▶ [Exercise inputs]
⁂

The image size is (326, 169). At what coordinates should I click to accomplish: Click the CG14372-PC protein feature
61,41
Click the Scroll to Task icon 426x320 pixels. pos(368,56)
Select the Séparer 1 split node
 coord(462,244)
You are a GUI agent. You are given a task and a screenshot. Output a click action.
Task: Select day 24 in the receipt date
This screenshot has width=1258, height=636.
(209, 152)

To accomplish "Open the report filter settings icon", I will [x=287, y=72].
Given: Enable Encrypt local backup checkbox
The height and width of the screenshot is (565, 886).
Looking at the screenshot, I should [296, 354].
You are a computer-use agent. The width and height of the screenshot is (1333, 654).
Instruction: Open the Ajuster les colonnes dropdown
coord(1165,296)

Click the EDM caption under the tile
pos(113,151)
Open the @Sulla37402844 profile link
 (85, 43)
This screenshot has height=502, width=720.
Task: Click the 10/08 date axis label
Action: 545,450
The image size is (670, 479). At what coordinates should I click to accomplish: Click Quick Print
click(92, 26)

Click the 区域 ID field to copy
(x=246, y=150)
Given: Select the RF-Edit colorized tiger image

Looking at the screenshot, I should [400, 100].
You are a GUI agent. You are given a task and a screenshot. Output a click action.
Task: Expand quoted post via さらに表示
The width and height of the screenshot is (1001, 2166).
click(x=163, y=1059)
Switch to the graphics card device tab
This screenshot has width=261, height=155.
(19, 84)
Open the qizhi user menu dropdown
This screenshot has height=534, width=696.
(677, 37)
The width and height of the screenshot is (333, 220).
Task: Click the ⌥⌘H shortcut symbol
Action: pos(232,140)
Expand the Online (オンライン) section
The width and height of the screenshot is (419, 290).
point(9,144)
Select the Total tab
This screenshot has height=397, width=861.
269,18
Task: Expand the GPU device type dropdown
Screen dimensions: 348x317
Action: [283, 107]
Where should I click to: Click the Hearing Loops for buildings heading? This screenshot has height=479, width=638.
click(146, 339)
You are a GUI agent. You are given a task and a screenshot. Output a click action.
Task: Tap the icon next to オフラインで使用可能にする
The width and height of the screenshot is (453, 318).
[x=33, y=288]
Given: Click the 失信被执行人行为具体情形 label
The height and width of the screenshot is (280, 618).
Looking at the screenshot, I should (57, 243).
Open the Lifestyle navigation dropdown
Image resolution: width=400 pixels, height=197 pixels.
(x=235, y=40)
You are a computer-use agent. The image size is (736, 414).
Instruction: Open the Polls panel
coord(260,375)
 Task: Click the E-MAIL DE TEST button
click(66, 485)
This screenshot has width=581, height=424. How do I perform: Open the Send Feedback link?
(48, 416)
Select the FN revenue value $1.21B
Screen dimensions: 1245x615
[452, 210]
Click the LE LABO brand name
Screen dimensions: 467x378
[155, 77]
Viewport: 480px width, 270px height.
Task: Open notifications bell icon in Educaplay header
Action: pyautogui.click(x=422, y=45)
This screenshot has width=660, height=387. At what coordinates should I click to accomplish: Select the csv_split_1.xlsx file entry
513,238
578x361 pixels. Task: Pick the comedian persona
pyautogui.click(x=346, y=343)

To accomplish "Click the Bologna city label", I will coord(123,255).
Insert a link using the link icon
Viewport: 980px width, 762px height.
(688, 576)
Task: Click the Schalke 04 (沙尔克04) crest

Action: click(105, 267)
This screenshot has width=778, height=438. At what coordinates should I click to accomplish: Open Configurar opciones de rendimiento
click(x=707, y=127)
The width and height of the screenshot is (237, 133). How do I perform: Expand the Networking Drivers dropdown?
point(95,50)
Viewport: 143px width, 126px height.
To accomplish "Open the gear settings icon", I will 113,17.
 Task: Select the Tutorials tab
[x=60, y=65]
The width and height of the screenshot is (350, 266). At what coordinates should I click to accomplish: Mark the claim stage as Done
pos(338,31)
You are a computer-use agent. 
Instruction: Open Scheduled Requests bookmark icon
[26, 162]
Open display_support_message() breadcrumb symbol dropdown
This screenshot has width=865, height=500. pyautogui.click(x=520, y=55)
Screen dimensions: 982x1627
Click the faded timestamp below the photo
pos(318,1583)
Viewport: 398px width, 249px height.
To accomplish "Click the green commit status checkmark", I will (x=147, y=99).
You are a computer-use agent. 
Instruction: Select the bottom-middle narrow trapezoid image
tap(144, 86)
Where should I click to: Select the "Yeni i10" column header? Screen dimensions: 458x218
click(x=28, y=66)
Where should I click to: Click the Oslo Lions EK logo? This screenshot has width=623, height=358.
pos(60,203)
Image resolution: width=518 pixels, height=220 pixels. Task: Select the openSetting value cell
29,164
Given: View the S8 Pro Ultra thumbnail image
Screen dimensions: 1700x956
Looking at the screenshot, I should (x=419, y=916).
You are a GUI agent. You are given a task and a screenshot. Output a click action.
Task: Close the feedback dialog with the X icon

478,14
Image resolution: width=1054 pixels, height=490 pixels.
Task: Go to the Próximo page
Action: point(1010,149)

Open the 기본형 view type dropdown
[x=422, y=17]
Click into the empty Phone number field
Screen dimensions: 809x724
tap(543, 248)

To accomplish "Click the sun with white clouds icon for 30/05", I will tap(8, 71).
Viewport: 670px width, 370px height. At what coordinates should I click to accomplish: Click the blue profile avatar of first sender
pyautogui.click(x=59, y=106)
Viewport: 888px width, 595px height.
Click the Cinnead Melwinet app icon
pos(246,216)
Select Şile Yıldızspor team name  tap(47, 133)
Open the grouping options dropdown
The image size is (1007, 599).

⁂

▶ [Task instructions] Your task is to repeat the entries exactly.

▶ [Task answer]
The image size is (326, 169). At what coordinates should I click to accomplish: Click the CG14372-PC protein feature
61,41
Click the Scroll to Task icon 426x320 pixels. pos(368,56)
Select the Séparer 1 split node
 coord(462,244)
You are a GUI agent. You are given a task and a screenshot. Output a click action.
Task: Select day 24 in the receipt date
This screenshot has width=1258, height=636.
(209, 152)

To accomplish "Open the report filter settings icon", I will [x=287, y=72].
Given: Enable Encrypt local backup checkbox
The height and width of the screenshot is (565, 886).
Looking at the screenshot, I should [296, 354].
You are a computer-use agent. The width and height of the screenshot is (1333, 654).
Instruction: Open the Ajuster les colonnes dropdown
coord(1165,296)

Click the EDM caption under the tile
pos(113,151)
Open the @Sulla37402844 profile link
 (85, 43)
This screenshot has height=502, width=720.
Task: Click the 10/08 date axis label
Action: 545,450
The image size is (670, 479). At what coordinates should I click to accomplish: Click Quick Print
click(92, 26)

Click the 区域 ID field to copy
(x=246, y=150)
Given: Select the RF-Edit colorized tiger image

Looking at the screenshot, I should [400, 100].
You are a GUI agent. You are given a task and a screenshot. Output a click action.
Task: Expand quoted post via さらに表示
The width and height of the screenshot is (1001, 2166).
click(x=163, y=1059)
Switch to the graphics card device tab
This screenshot has width=261, height=155.
(19, 84)
Open the qizhi user menu dropdown
This screenshot has height=534, width=696.
(677, 37)
The width and height of the screenshot is (333, 220).
Task: Click the ⌥⌘H shortcut symbol
Action: pos(232,140)
Expand the Online (オンライン) section
The width and height of the screenshot is (419, 290).
point(9,144)
Select the Total tab
This screenshot has height=397, width=861.
269,18
Task: Expand the GPU device type dropdown
Screen dimensions: 348x317
Action: [283, 107]
Where should I click to: Click the Hearing Loops for buildings heading? This screenshot has height=479, width=638.
click(146, 339)
You are a GUI agent. You are given a task and a screenshot. Output a click action.
Task: Tap the icon next to オフラインで使用可能にする
The width and height of the screenshot is (453, 318).
[x=33, y=288]
Given: Click the 失信被执行人行为具体情形 label
The height and width of the screenshot is (280, 618).
Looking at the screenshot, I should (57, 243).
Open the Lifestyle navigation dropdown
Image resolution: width=400 pixels, height=197 pixels.
(x=235, y=40)
You are a computer-use agent. The image size is (736, 414).
Instruction: Open the Polls panel
coord(260,375)
 Task: Click the E-MAIL DE TEST button
click(66, 485)
This screenshot has width=581, height=424. How do I perform: Open the Send Feedback link?
(48, 416)
Select the FN revenue value $1.21B
Screen dimensions: 1245x615
[452, 210]
Click the LE LABO brand name
Screen dimensions: 467x378
[155, 77]
Viewport: 480px width, 270px height.
Task: Open notifications bell icon in Educaplay header
Action: pyautogui.click(x=422, y=45)
This screenshot has width=660, height=387. At what coordinates should I click to accomplish: Select the csv_split_1.xlsx file entry
513,238
578x361 pixels. Task: Pick the comedian persona
pyautogui.click(x=346, y=343)

To accomplish "Click the Bologna city label", I will coord(123,255).
Insert a link using the link icon
Viewport: 980px width, 762px height.
(688, 576)
Task: Click the Schalke 04 (沙尔克04) crest

Action: click(105, 267)
This screenshot has width=778, height=438. At what coordinates should I click to accomplish: Open Configurar opciones de rendimiento
click(x=707, y=127)
The width and height of the screenshot is (237, 133). How do I perform: Expand the Networking Drivers dropdown?
point(95,50)
Viewport: 143px width, 126px height.
To accomplish "Open the gear settings icon", I will 113,17.
 Task: Select the Tutorials tab
[x=60, y=65]
The width and height of the screenshot is (350, 266). At what coordinates should I click to accomplish: Mark the claim stage as Done
pos(338,31)
You are a computer-use agent. 
Instruction: Open Scheduled Requests bookmark icon
[26, 162]
Open display_support_message() breadcrumb symbol dropdown
This screenshot has width=865, height=500. pyautogui.click(x=520, y=55)
Screen dimensions: 982x1627
Click the faded timestamp below the photo
pos(318,1583)
Viewport: 398px width, 249px height.
To accomplish "Click the green commit status checkmark", I will (x=147, y=99).
You are a computer-use agent. 
Instruction: Select the bottom-middle narrow trapezoid image
tap(144, 86)
Where should I click to: Select the "Yeni i10" column header? Screen dimensions: 458x218
click(x=28, y=66)
Where should I click to: Click the Oslo Lions EK logo? This screenshot has width=623, height=358.
pos(60,203)
Image resolution: width=518 pixels, height=220 pixels. Task: Select the openSetting value cell
29,164
Given: View the S8 Pro Ultra thumbnail image
Screen dimensions: 1700x956
Looking at the screenshot, I should (x=419, y=916).
You are a GUI agent. You are given a task and a screenshot. Output a click action.
Task: Close the feedback dialog with the X icon

478,14
Image resolution: width=1054 pixels, height=490 pixels.
Task: Go to the Próximo page
Action: point(1010,149)

Open the 기본형 view type dropdown
[x=422, y=17]
Click into the empty Phone number field
Screen dimensions: 809x724
tap(543, 248)

To accomplish "Click the sun with white clouds icon for 30/05", I will tap(8, 71).
Viewport: 670px width, 370px height. At what coordinates should I click to accomplish: Click the blue profile avatar of first sender
pyautogui.click(x=59, y=106)
Viewport: 888px width, 595px height.
Click the Cinnead Melwinet app icon
pos(246,216)
Select Şile Yıldızspor team name  tap(47, 133)
Open the grouping options dropdown
The image size is (1007, 599).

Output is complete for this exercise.